▶ _Instructions to follow_
Edit the stretch of the article on electronic-record adoption from "Electronic medical records" through "implementing EMR systems.", and give it again with "health care professionals" changed to "clinicians".

Professional News
Funding, Logistics Deter Electronic-Record Adoption
Psychiatric News
Volume 42 Number 24 page 6-8

Electronic medical records (EMRs) enhanced patient care and increased patient safety for the majority of health care professionals who responded to an annual survey of EMR use.

The annual survey of 819 health care physicians and other health care professionals by the Medical Records Institute (MRI)—a Boston-based group that advocates greater digital record use in health care—included two-thirds who identified themselves as having final or strong influence in EMR decision making. The MRI survey of 20 questions focused on areas such as strategic information technology priorities, factors driving adoption of EMRs, and major barriers to implementing EMR systems.

The most frequently cited barriers to EMR implementation were a lack of adequate funding or resources, anticipated difficulties in changing to an EMR system, and difficulty in creating a migration plan from paper to electronic documentation and recordkeeping.

Continued resistance to the use of EMRs by health care workers also was cited. Nearly one-third of respondents worked with an electronic record system that some colleagues refused to use.

For respondents who were able to get past those obstacles to EMR adoption, the technology appeared to have a large impact. More than two-thirds of respondents said the quality of care patients received had improved since adoption of EMRs in their organization. More than 90 percent also anticipated that the digital records would continue to improve the quality of care their patients receive over the coming 10 years.FIG1

The safety impact also appeared significant. Three-quarters of respondents said patient safety was already improved by EMRs that their organizations have put in place. Again, more than 90 percent anticipated that EMRs would continue to improve patient safety over the next 10 years.

Further, the delivery of health care services has improved with the movement away from paper records. The majority of respondents reported that the efficiency of health care in their organization was improved by EMRs.

▶ _Records supplied_
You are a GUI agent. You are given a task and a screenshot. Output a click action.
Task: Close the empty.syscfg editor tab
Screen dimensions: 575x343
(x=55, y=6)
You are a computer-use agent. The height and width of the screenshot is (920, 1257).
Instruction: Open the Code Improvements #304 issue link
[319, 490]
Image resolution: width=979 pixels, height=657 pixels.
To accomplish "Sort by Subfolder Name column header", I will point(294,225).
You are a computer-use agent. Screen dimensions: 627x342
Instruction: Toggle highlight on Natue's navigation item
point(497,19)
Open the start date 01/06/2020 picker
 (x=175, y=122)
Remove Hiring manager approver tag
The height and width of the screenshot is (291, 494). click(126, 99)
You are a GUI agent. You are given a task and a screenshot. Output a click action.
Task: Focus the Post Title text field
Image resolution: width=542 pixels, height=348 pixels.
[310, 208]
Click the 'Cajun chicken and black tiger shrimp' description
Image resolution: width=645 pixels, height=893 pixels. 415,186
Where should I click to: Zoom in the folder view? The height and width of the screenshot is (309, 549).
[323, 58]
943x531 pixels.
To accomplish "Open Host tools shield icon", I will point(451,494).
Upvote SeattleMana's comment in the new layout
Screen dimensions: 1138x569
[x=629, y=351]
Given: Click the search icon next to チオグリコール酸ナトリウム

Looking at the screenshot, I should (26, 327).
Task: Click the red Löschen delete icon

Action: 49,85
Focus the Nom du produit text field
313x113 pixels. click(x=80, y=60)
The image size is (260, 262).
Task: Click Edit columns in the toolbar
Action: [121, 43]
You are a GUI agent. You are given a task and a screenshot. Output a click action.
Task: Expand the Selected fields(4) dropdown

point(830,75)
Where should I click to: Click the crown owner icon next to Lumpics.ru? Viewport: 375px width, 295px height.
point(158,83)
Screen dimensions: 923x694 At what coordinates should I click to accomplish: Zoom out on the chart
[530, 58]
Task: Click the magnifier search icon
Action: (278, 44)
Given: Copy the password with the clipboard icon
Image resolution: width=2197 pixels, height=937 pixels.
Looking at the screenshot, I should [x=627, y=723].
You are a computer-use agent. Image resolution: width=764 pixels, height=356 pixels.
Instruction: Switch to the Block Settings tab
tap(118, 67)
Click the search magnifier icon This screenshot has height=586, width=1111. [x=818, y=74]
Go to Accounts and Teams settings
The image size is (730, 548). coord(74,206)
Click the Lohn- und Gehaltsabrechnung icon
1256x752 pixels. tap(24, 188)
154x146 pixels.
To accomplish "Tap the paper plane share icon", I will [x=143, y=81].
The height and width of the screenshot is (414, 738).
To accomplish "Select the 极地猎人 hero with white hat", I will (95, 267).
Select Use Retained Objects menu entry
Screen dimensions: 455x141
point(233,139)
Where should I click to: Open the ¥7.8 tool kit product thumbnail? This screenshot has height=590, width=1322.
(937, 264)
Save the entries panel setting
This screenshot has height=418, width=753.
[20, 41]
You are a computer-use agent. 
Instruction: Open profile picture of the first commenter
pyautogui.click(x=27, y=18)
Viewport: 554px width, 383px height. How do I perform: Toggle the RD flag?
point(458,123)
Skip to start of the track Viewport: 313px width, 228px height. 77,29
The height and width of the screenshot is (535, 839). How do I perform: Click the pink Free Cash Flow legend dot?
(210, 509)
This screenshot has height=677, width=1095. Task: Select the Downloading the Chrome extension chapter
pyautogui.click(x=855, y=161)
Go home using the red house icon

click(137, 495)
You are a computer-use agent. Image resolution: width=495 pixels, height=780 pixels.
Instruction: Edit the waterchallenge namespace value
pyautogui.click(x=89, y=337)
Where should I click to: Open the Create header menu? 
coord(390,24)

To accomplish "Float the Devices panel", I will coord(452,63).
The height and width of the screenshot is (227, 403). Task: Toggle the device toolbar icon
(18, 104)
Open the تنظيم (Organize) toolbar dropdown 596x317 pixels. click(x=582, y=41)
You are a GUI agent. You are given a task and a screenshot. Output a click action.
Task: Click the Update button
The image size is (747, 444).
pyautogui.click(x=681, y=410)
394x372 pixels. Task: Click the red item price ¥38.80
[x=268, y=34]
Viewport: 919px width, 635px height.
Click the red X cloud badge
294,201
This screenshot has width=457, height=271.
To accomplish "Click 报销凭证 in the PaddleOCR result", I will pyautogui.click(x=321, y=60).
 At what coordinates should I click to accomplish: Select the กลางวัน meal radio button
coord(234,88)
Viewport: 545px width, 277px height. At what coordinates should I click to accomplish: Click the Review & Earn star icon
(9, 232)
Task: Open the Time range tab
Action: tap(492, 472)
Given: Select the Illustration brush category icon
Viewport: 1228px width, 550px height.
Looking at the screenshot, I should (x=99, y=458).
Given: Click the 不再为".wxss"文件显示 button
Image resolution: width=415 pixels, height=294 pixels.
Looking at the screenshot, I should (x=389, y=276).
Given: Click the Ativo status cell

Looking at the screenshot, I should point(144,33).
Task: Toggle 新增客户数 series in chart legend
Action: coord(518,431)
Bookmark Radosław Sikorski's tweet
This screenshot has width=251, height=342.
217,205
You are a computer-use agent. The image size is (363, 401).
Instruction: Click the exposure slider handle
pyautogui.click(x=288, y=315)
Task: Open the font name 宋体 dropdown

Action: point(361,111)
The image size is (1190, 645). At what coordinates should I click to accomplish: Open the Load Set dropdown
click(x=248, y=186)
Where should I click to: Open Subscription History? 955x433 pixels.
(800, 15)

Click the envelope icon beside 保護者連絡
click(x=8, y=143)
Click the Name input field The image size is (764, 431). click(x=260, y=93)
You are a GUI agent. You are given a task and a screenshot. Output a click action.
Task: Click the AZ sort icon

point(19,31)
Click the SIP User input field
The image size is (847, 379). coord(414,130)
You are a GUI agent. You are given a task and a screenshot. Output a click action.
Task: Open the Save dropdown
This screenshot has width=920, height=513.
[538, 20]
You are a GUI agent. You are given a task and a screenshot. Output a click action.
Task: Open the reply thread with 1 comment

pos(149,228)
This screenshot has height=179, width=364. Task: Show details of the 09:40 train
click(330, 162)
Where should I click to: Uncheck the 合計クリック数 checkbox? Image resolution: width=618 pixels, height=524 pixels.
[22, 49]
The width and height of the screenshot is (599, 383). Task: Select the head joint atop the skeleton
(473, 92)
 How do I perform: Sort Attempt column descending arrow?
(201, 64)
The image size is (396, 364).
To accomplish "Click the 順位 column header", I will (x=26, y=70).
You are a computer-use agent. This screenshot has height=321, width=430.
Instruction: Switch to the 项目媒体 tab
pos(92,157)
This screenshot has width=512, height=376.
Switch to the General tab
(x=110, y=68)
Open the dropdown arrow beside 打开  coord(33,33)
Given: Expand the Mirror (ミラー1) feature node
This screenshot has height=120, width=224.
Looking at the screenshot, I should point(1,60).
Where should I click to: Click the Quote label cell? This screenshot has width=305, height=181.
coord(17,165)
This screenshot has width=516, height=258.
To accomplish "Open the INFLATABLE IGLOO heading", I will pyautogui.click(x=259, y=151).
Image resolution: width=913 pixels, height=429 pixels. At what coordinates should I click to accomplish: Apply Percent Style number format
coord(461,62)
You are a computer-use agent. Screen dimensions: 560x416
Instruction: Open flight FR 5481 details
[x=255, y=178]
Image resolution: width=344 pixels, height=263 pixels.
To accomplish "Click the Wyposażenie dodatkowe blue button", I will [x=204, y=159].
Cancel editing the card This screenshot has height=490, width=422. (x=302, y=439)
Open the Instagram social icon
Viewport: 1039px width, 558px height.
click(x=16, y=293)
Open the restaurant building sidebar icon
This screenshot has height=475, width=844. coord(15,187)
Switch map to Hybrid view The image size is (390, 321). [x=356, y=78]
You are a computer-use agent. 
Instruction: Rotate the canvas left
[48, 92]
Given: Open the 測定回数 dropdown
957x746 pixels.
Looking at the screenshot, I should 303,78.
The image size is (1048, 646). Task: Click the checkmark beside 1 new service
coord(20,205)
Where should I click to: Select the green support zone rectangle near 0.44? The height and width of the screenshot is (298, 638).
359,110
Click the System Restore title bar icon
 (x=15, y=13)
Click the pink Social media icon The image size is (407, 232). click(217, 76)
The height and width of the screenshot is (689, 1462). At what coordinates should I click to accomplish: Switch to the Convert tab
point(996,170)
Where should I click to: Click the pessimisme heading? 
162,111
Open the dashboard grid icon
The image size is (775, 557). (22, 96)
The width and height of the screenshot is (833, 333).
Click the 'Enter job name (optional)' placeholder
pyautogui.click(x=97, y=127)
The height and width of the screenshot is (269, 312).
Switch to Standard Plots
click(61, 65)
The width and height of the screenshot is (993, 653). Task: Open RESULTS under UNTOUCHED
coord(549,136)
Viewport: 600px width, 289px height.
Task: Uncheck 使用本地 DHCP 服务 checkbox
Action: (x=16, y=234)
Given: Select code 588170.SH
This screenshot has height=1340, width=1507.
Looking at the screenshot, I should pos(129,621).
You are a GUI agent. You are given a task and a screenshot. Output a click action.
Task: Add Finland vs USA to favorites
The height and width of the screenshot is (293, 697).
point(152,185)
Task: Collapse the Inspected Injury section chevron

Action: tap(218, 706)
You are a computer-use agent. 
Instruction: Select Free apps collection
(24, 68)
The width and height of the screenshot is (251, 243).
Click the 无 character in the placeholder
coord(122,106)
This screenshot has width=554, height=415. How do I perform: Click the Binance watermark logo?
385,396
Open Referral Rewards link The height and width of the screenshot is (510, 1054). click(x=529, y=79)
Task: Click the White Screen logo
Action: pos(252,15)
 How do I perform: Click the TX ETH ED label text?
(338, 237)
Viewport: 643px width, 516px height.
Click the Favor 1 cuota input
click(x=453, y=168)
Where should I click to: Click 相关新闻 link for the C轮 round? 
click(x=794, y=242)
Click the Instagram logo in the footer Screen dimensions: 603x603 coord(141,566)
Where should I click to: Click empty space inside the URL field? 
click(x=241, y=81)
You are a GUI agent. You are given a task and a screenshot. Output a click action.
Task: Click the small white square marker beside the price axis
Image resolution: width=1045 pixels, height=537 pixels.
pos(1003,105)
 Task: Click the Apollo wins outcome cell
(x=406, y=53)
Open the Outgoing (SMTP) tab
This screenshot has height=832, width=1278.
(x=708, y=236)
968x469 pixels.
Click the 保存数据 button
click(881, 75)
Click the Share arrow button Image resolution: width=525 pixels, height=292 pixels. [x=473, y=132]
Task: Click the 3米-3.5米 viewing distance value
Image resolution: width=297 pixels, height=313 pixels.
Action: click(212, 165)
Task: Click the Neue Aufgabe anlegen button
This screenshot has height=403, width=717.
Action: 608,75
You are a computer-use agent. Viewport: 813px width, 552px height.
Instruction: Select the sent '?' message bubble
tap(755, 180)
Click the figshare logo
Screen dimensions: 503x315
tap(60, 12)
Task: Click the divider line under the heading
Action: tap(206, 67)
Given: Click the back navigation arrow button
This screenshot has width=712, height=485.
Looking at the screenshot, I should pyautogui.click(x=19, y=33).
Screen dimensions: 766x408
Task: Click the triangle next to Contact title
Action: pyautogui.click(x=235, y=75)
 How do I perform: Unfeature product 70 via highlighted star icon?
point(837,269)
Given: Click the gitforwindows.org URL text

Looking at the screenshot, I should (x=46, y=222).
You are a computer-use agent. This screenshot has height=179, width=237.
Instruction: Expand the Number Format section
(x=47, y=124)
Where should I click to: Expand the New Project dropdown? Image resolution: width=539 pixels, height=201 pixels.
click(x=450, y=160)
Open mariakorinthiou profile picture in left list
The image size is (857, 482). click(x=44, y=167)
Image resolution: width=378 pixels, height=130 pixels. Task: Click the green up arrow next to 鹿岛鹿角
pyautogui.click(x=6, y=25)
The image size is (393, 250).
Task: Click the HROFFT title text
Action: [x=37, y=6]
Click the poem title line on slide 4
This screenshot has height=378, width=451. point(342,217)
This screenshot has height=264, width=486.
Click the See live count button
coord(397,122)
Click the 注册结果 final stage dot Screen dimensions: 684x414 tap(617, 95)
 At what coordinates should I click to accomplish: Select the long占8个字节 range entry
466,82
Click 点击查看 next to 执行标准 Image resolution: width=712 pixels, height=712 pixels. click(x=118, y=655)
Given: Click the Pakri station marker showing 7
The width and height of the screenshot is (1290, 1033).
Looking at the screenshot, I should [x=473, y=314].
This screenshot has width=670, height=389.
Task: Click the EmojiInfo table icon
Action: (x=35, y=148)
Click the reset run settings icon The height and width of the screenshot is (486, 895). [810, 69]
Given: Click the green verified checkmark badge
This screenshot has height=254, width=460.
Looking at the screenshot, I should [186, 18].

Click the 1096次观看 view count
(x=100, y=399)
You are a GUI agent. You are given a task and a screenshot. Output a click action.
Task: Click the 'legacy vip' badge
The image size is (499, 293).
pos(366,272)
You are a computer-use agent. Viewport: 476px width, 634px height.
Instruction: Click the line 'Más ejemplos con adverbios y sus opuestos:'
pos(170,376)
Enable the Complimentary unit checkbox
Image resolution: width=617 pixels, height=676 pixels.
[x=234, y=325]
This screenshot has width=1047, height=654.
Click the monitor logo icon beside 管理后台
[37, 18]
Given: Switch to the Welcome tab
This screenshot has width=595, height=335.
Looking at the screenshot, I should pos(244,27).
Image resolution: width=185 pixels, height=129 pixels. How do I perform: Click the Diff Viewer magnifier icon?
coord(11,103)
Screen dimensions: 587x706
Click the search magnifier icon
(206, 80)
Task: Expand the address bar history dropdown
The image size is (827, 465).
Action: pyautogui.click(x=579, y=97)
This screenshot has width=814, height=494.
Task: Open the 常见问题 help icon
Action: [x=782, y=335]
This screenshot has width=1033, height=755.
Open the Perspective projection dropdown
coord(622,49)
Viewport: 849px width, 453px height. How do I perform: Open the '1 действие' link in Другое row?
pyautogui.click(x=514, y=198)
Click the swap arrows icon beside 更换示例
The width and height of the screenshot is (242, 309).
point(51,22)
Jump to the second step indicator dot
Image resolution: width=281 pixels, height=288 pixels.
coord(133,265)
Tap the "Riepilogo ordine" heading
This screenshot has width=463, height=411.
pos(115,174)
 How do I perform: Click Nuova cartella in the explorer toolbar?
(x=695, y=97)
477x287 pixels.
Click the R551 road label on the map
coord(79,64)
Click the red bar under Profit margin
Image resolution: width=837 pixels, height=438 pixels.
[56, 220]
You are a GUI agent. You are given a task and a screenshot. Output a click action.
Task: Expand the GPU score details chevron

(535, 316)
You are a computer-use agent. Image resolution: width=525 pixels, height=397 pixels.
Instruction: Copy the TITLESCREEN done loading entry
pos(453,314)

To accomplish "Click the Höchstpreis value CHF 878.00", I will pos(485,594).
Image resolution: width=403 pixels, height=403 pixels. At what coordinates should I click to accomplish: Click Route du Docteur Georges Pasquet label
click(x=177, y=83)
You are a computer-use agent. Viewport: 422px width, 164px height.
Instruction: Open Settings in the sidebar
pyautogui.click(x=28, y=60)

▶ _Answer for this exercise_
Electronic medical records (EMRs) enhanced patient care and increased patient safety for the majority of clinicians who responded to an annual survey of EMR use.

The annual survey of 819 health care physicians and other clinicians by the Medical Records Institute (MRI)—a Boston-based group that advocates greater digital record use in health care—included two-thirds who identified themselves as having final or strong influence in EMR decision making. The MRI survey of 20 questions focused on areas such as strategic information technology priorities, factors driving adoption of EMRs, and major barriers to implementing EMR systems.